In this workshop, we seek to engage and build a community of researchers, leaders, activists, and innovators involved in building strategies, advancing policies, and designing projects for community energy innovation that address the above challenges. We will explore and advance new models and frameworks for energy innovation that reduce poverty and end the relationship between energy systems and human suffering. We will discuss opportunities for collaborative initiatives and planning for future activities.
We encourage participation from those whose work addresses the following questions or other related work:
_ Social value: how can energy innovation improve value creation in diverse communities?
_ Energy thriving: what does it mean to thrive and how can energy innovation contribute?
_ Financing energy and development in communities: what works, to what ends?
_ What kinds of ownership models for energy innovation encourage community development?
_ Local partnerships and cooperative structures for energy projects: what works and why?
_ Regulatory, policy, and legal challenges: what limits community entrepreneurship in the clean energy sector, and how can those limits be lifted?
Request for submissions:
Please submit a 300-word abstract of your proposed contribution to the workshop, as well as your name, affiliation, email address, and phone number to email@example.com, by Nov. 15, 2017. We will provide acceptance of notification by December 15, 2017.
We invite submissions from a broad range of perspectives and innovative views on the field of energy poverty: researchers, practitioners, community leaders, NGOs, entrepreneurs, policy-makers, students, and grassroots organizations; that discuss everything from research to policy to work in communities.
Format includes but is not limited to: research papers, presentations of innovative energy projects, exhibits, posters, panels, hands-on activities, and workshops.

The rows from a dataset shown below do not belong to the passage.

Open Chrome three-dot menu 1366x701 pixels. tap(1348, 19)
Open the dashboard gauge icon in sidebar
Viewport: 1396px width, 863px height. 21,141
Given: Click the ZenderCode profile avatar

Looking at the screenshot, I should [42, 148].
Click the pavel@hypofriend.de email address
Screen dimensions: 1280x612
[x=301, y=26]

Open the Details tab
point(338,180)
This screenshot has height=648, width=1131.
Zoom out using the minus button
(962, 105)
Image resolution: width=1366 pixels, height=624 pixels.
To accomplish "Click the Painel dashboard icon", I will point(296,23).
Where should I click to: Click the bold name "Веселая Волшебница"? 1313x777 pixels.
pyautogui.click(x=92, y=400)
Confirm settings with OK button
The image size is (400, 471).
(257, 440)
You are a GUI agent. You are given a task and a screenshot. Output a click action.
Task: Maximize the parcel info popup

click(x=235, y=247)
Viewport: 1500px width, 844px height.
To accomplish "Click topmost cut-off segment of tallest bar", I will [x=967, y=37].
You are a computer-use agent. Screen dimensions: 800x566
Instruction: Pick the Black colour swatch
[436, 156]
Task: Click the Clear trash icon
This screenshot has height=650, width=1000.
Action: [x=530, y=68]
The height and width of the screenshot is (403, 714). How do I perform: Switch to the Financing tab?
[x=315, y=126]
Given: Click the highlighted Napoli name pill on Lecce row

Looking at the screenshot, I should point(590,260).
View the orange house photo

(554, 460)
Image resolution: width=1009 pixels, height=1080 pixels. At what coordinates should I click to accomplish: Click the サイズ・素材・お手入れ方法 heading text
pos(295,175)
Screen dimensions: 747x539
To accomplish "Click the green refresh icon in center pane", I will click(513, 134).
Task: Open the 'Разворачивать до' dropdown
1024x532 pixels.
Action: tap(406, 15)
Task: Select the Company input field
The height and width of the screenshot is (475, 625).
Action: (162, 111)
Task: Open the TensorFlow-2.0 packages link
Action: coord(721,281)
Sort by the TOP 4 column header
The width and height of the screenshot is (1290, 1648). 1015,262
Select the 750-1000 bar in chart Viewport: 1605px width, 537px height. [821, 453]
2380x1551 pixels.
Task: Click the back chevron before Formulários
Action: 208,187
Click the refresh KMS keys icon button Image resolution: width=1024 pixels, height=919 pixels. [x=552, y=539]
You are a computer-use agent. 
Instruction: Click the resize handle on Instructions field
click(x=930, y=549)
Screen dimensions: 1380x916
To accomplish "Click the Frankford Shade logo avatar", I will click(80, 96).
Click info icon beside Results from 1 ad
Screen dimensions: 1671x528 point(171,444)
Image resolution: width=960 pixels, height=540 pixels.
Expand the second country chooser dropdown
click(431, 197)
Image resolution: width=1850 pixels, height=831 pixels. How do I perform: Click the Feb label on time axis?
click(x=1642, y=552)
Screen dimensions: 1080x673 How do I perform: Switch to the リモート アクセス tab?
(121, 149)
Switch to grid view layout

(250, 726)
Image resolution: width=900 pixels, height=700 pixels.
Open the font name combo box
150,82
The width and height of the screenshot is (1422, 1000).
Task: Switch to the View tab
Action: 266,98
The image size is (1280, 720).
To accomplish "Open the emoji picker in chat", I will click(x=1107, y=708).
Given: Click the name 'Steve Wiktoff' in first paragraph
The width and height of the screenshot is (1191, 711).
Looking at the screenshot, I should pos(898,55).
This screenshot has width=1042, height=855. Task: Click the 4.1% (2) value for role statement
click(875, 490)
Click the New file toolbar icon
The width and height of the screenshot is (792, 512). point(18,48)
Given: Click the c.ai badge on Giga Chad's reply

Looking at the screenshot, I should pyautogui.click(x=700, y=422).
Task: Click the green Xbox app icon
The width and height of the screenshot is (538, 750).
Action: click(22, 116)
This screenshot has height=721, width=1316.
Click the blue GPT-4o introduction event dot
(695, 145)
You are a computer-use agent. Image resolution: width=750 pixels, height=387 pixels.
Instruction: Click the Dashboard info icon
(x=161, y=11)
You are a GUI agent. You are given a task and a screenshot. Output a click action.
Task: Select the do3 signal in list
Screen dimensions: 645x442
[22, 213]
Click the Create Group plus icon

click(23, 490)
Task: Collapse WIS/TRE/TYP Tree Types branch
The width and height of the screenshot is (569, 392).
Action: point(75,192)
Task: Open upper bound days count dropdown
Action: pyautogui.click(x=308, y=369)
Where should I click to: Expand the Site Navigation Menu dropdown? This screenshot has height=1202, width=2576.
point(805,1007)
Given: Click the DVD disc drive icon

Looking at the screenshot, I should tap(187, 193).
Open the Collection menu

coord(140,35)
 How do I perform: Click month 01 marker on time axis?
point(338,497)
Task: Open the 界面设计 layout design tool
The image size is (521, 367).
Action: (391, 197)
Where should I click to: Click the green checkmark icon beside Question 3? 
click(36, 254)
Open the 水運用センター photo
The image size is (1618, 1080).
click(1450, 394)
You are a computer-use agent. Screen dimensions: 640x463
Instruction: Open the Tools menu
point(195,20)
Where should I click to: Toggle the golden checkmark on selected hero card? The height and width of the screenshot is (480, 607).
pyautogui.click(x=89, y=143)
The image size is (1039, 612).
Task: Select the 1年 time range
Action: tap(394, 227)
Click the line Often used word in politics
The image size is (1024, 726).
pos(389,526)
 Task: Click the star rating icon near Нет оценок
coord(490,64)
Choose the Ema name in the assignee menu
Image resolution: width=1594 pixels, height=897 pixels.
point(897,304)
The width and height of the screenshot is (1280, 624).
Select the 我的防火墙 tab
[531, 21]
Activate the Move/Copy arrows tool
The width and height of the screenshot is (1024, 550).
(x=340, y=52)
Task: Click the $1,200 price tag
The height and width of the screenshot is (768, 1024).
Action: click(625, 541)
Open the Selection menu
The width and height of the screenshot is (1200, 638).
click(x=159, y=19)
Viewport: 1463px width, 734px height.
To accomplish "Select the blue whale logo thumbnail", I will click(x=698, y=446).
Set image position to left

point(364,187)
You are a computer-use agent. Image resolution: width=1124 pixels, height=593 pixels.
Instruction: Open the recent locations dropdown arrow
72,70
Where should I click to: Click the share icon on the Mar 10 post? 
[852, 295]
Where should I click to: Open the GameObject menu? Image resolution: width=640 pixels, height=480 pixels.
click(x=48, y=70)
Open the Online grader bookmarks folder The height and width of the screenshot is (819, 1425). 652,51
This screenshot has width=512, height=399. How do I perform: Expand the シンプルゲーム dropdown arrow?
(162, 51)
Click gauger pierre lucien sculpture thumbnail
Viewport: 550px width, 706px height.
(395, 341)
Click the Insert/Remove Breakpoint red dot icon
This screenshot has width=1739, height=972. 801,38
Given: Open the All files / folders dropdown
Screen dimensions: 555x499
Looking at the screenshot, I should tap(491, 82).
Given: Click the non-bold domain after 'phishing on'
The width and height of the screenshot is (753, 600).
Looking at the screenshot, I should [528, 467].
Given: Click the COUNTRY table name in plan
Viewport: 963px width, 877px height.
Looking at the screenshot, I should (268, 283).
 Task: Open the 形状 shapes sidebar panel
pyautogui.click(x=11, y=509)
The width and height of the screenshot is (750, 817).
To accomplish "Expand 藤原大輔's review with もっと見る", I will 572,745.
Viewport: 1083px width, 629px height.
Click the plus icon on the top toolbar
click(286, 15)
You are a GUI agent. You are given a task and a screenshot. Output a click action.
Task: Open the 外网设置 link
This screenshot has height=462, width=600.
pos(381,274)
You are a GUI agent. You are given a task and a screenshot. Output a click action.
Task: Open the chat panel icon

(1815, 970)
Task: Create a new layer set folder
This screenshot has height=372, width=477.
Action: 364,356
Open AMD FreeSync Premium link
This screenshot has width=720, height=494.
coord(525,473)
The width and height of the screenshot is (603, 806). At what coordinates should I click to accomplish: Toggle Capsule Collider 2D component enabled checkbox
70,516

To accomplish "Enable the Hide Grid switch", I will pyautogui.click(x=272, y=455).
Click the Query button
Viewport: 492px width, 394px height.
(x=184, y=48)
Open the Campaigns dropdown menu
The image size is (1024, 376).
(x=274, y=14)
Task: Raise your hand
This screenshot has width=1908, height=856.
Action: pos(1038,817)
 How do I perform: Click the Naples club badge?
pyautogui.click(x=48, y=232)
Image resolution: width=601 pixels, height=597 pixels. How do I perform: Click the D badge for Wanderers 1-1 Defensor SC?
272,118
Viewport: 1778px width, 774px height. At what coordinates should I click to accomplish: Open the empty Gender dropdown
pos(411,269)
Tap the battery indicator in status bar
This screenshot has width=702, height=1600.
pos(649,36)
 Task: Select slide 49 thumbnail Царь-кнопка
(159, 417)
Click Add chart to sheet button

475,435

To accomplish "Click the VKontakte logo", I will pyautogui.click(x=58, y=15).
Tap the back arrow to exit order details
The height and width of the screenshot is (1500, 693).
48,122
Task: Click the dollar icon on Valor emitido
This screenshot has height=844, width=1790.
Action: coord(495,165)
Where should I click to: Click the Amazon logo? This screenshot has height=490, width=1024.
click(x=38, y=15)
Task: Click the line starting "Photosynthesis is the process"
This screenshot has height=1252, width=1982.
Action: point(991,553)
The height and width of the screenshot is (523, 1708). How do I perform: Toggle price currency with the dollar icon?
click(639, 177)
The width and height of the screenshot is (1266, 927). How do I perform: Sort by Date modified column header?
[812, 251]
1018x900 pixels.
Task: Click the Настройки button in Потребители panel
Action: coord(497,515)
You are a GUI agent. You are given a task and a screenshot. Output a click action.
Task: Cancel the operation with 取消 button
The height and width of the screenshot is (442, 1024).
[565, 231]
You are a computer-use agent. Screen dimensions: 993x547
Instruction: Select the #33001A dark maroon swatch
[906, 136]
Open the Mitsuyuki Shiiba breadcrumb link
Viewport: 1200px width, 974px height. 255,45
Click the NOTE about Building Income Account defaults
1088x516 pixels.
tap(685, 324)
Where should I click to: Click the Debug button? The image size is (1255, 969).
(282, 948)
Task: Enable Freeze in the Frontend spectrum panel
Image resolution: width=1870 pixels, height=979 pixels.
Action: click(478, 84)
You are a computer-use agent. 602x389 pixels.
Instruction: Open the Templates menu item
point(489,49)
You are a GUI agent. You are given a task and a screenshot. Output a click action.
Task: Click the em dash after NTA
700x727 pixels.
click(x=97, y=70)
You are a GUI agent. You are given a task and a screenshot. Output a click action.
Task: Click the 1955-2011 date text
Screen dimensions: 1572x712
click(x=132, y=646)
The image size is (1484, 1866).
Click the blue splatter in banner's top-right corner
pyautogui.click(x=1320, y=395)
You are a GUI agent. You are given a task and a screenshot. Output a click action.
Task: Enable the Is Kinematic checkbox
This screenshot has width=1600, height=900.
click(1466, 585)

The workshop has limited funds to help cover travel expenses for participants. We encourage participants to look for alternative sources travel funding.
ASU Sponsors: School for the Future of Innovation in Society; Quantum Energy and Sustainable Solar Technologies (QESST) Engineering Research Center; Center for Energy and Society; Center for Global Development and Innovation; LightWorks; Global Institute of Sustainability; US-Pakistan Centers for Advanced Studies in Energy.